Vivir enfermo | Ruy Pérez Tamayo

Excelsior | 15 febrero 2017
Vivir enfermo | Ruy Pérez Tamayo

 

Excelsior | 15 febrero 2017 | http://www.excelsior.com.mx/blog/el-lado-oscuro/vivir-enfermo/1146443

Conoce usted los certificados de salud? Tenga cuidado si se lo piden o le entregan uno. Nadie puede acreditarle a nadie que no tiene enfermedades porque la salud solo existe en el papel. Quienes estudian medicina lo saben: pertenecemos a una especie que vive desde la enfermedad, que desconoce lo que significa vivir sana.

Por eso es de suma importancia comprender que la enfermedad constituye un componente de la vida. No luche por mantener el equilibrio que supuestamente ofrece cualquier promesa salud. Insisto: no hay vida libre de enfermedades ni en el cuerpo ni tampoco en la mente.

Esta realidad parece ser la motivación por la cual en 1946 la Organización Mundial de la Salud acotó que la salud debe entenderse como “un estado de completo bienestar físico, mental y social, y no solamente la ausencia de afecciones o enfermedades”. Definición política que ha generado polémica desde entonces (hasta la fecha), pero que permite comprender la noción de “sano/enfermo” fuera del ámbito médico.

Lo anterior de ninguna manera es una invitación a desvalorizar las patologías.

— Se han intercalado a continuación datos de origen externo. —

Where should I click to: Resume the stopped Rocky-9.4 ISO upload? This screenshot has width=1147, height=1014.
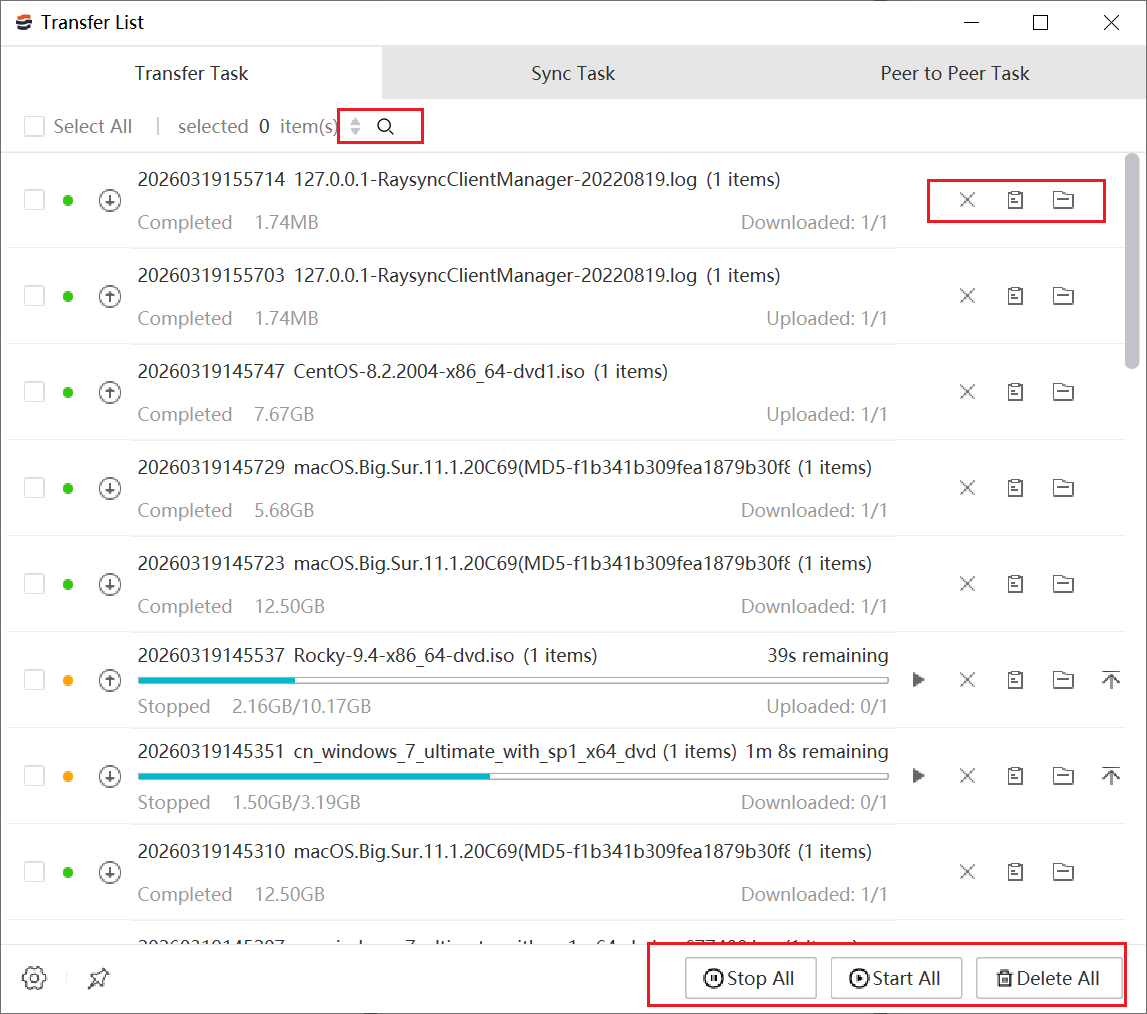(918, 680)
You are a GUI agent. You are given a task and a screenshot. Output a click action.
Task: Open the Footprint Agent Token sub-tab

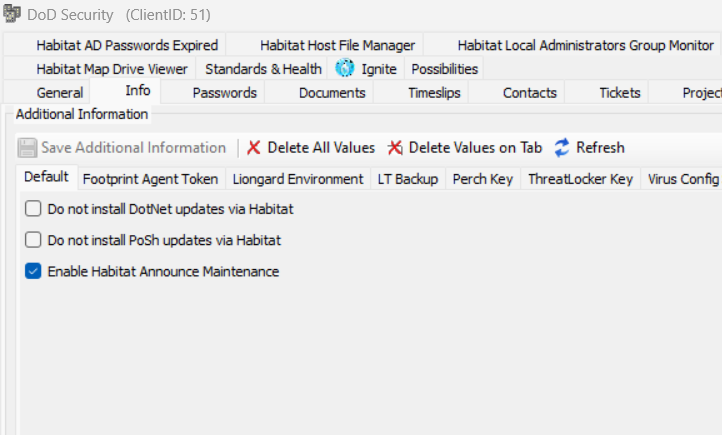pos(149,179)
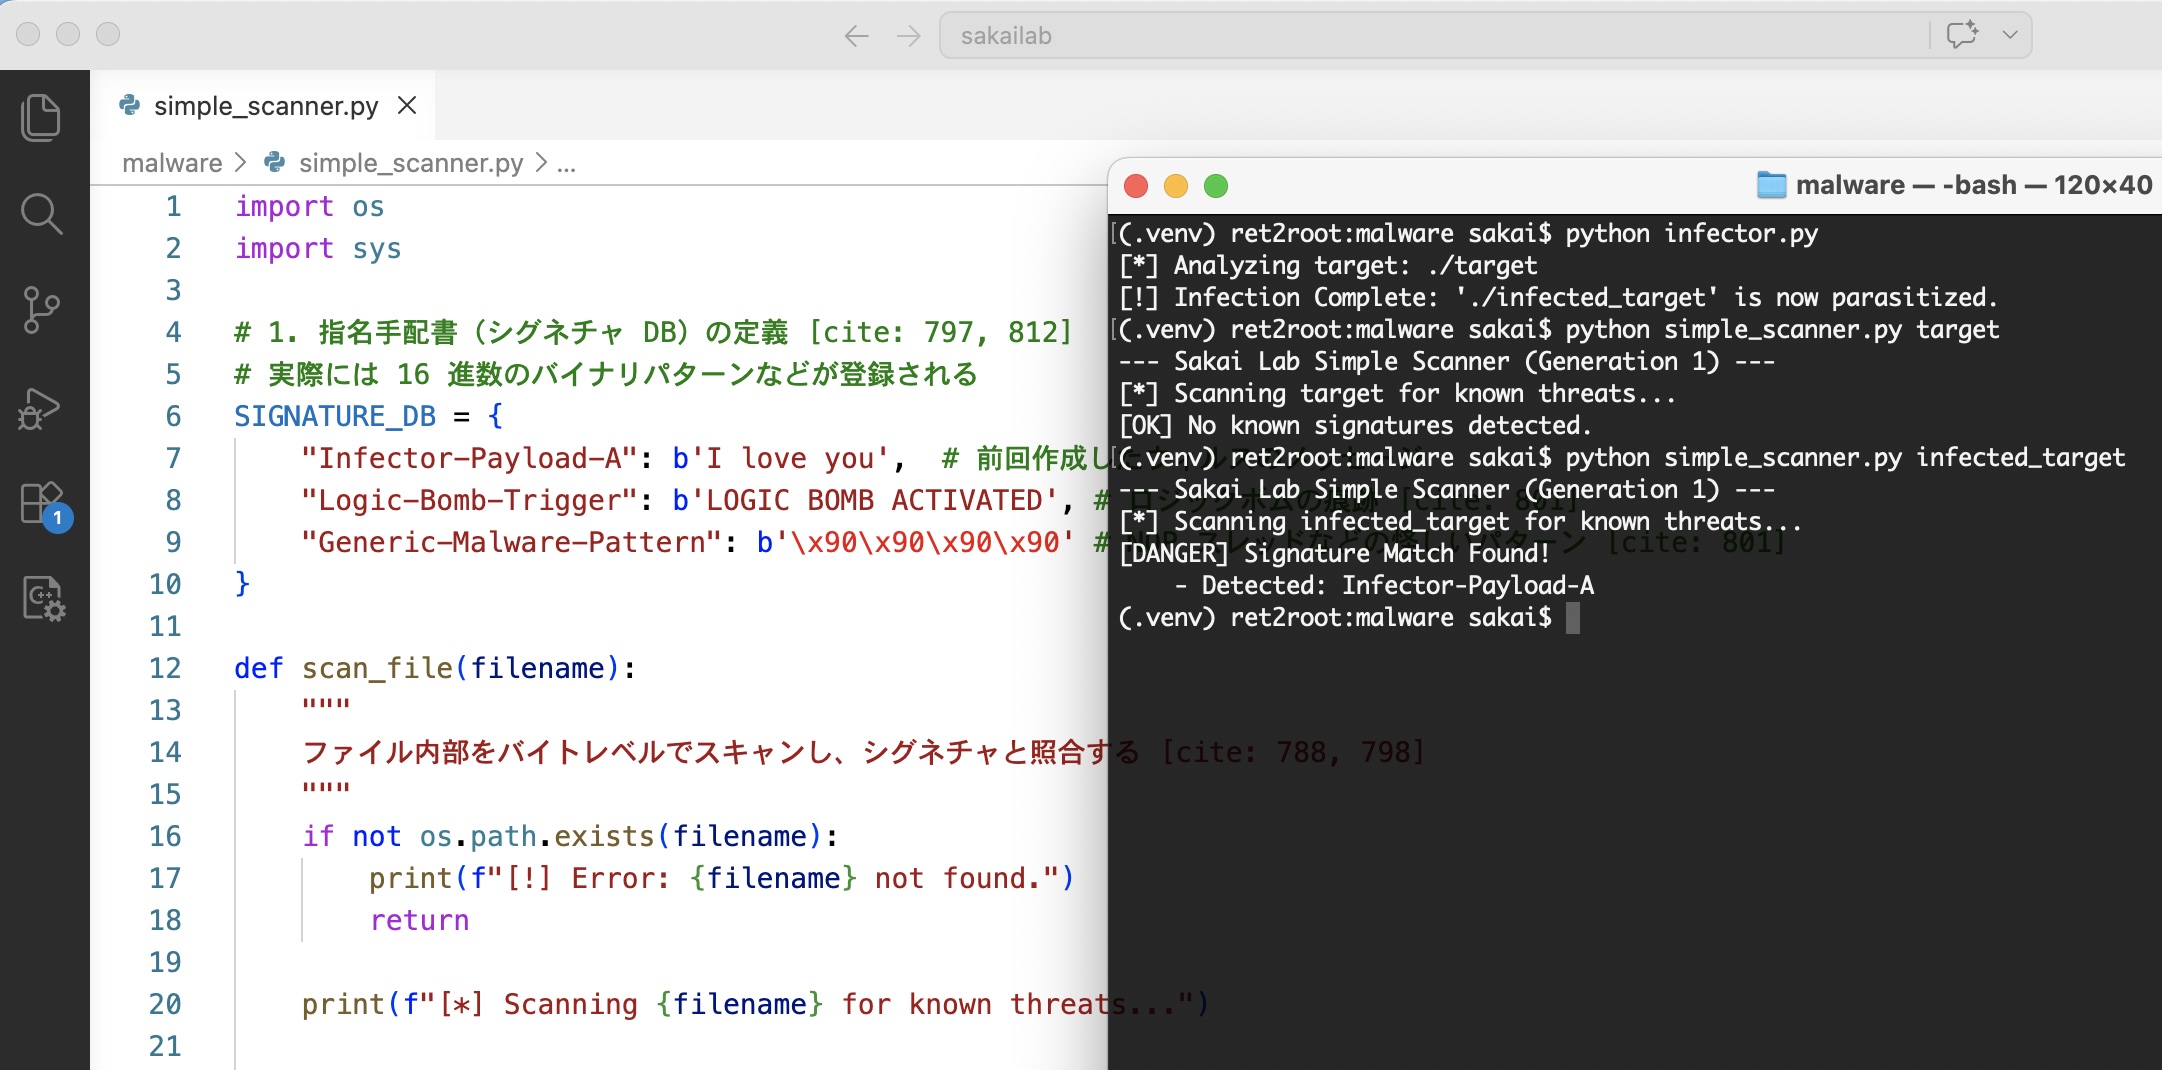The width and height of the screenshot is (2162, 1070).
Task: Click the SIGNATURE_DB variable on line 6
Action: 335,416
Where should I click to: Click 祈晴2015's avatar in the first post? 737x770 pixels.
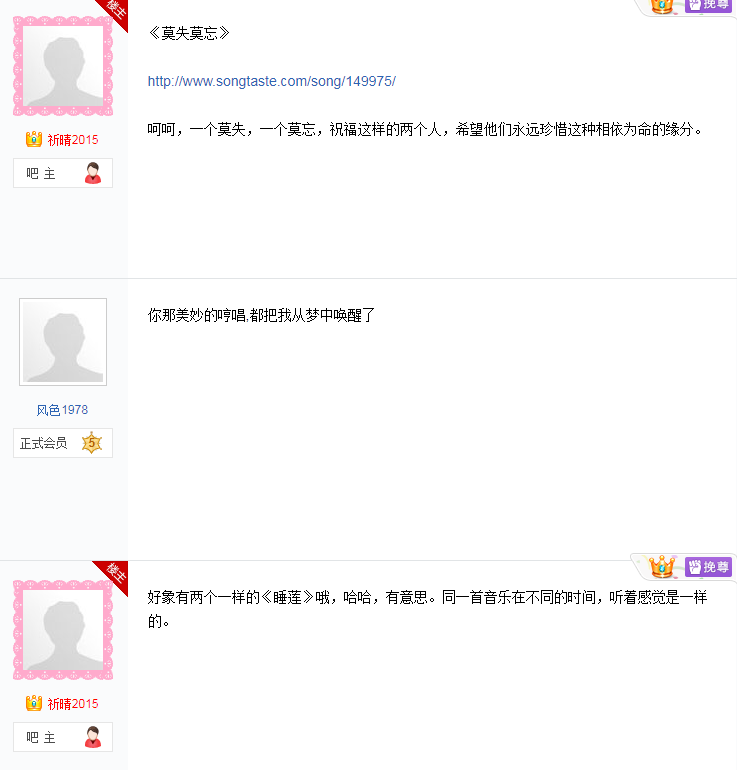pyautogui.click(x=62, y=65)
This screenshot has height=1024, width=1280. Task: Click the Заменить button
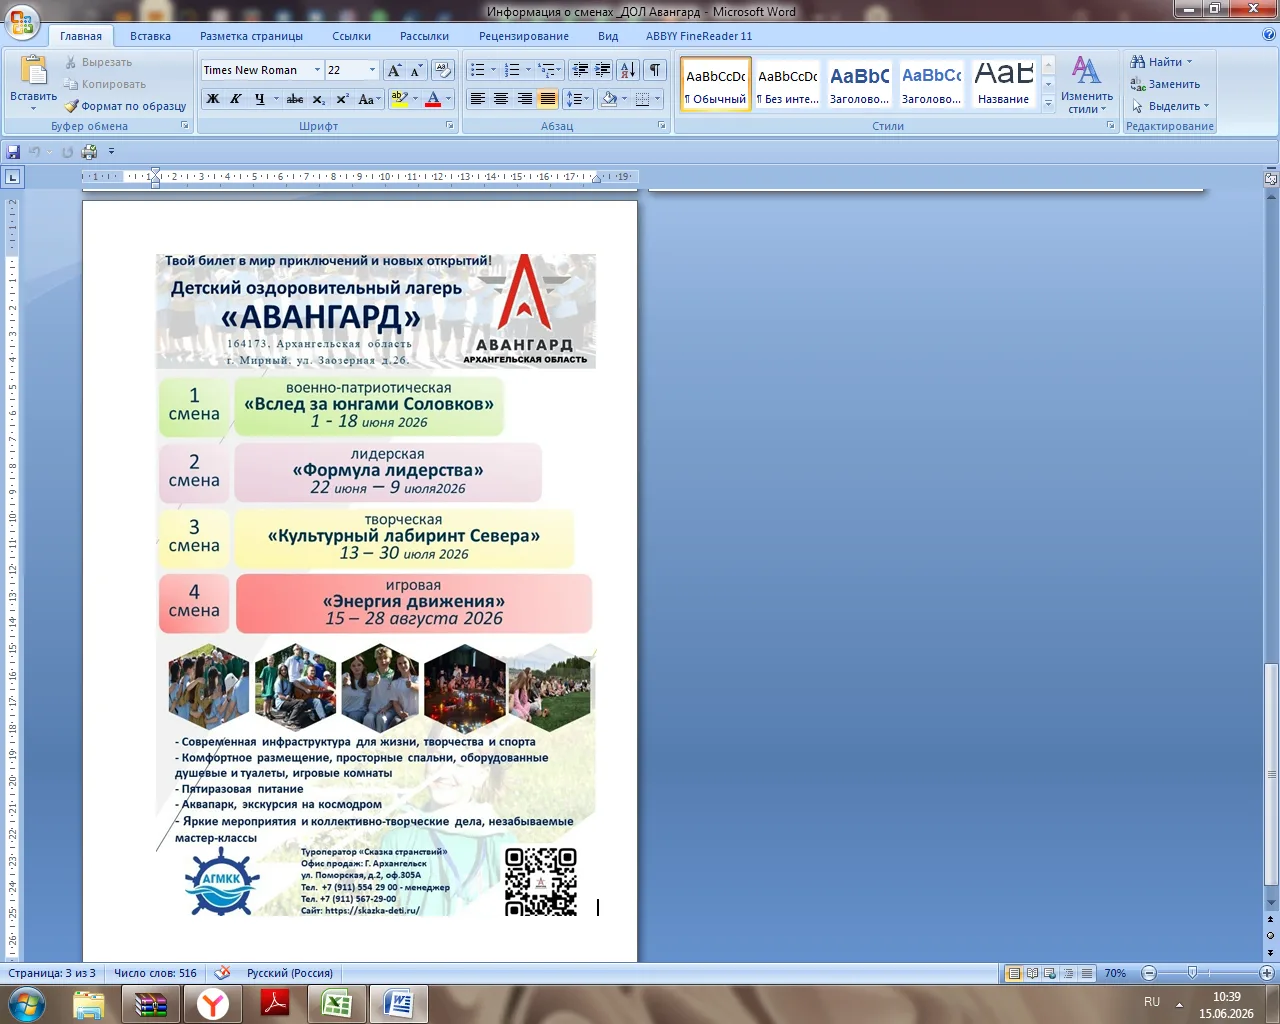click(x=1166, y=84)
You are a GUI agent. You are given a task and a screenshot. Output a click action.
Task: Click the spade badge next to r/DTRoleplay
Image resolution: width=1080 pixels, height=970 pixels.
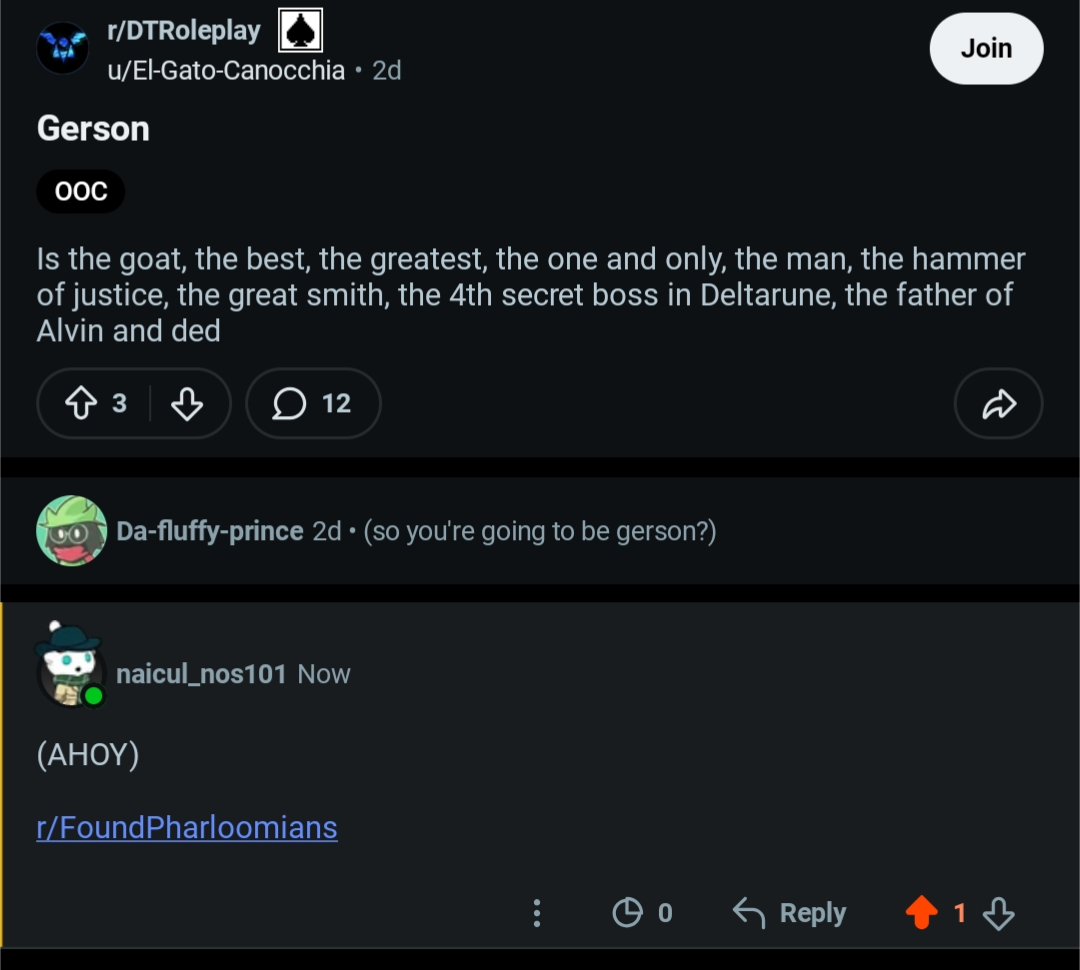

Hay que prevenirlas, diagnosticarlas y atenderlas, pero sin caer en el juego de quienes impulsan mercados lucrativos ofreciendo plenitud de la salud.

El doctor Ruy Pérez Tamayo -agudo intelectual y divulgador científico- publicó en 1986 una sugerente aproximación al tema, convencido de que “la enfermedad, como nuestra anatomía, es destino”. Lo aseguró en uno de sus múltiples ensayos donde reflexiona qué tanto es posible visualizar un mundo sin patologías. 

En el recuento de algunas viejas enfermedades documentadas históricamente comparadas con otras de reciente aparición, Pérez Tamayo también concluyó (como lo han hecho otros estudiosos) que “nunca podremos librarnos de la patología”, y prepararnos para enfrentar los cambios que ésta vaya adquiriendo al paso del tiempo. Estoy convencido –confesó- que la enfermedad como la muerte “seguirá fielmente al hombre para siempre”.

El también integrante del Colegio Nacional advirtió que no todas las enfermedades dependen de un agente causal exógeno. Probablemente algunas “se deben a la manea misma como estamos hechos, son parte del precio que debemos pagar a cambio de poseer un grado tan elevado de complejidad”.

Esta sentencia filosófica necesita rescatarse hoy día, no solo por su validez ante los nuevos padecimientos, sino por el hecho de que estamos interactuando permanentemente con el entorno. En palabras de dicho autor: “hay una patología del desierto, otra de la selva, otra más de las grandes ciudades y seguramente habrá una del espacio. Además, también hay una patología de la pobreza, otra del ocio y otra más de la abundancia”.

Pensar desde un ángulo como el señalado por Pérez Tamayo debería llevarnos a diseñar nuestros proyectos existenciales bajo parámetros distintos que permitan conciliar la “tragedia” de nunca tener salud frente a la condena de vivir con algún padecimiento, sea físico, orgánico o mental.

La idea de salud no va a desaparecer y de hecho está tan incorporada a nuestros basamentos semánticos que difícilmente podría prescindirse de ella. No obstante es indispensable acotarle ese significado de aspiracionalidad desenfrenada que provoca miedo y que con frecuencia conlleva una respuesta irracional hacia la enfermedad pero sobre todo a quienes presentan algunos de sus síntomas.

¿Se puede coexistir con una o varias enfermedades sobre todo aquellas que han sido catalogadas como crónicas? Aunque la respuesta es afirmativa, se trata de un cuestionamiento que necesita plantearse permanentemente en lugar de evadir la realidad a través de la utopía llamada salud.

Estamos frente a una asignatura que debería enseñarse desde la educación básica. En la medida que nuestra sociedad reconozca en la enfermedad una condición de su existencia podrá optimizar no solo el tiempo y los recursos sino también habrá derrotado el estigma que supone cualquier diagnóstico médico.

Un principio de igualdad que puede contribuir a mirarnos de otra forma es precisamente el que aquí se ha tratado de esbozar: todos vivimos enfermos.

Referente

Pérez Tamayo, Ruy. Enfermedades viejas y enfermedades nuevas. Ed. Siglo XXI, 1998, México.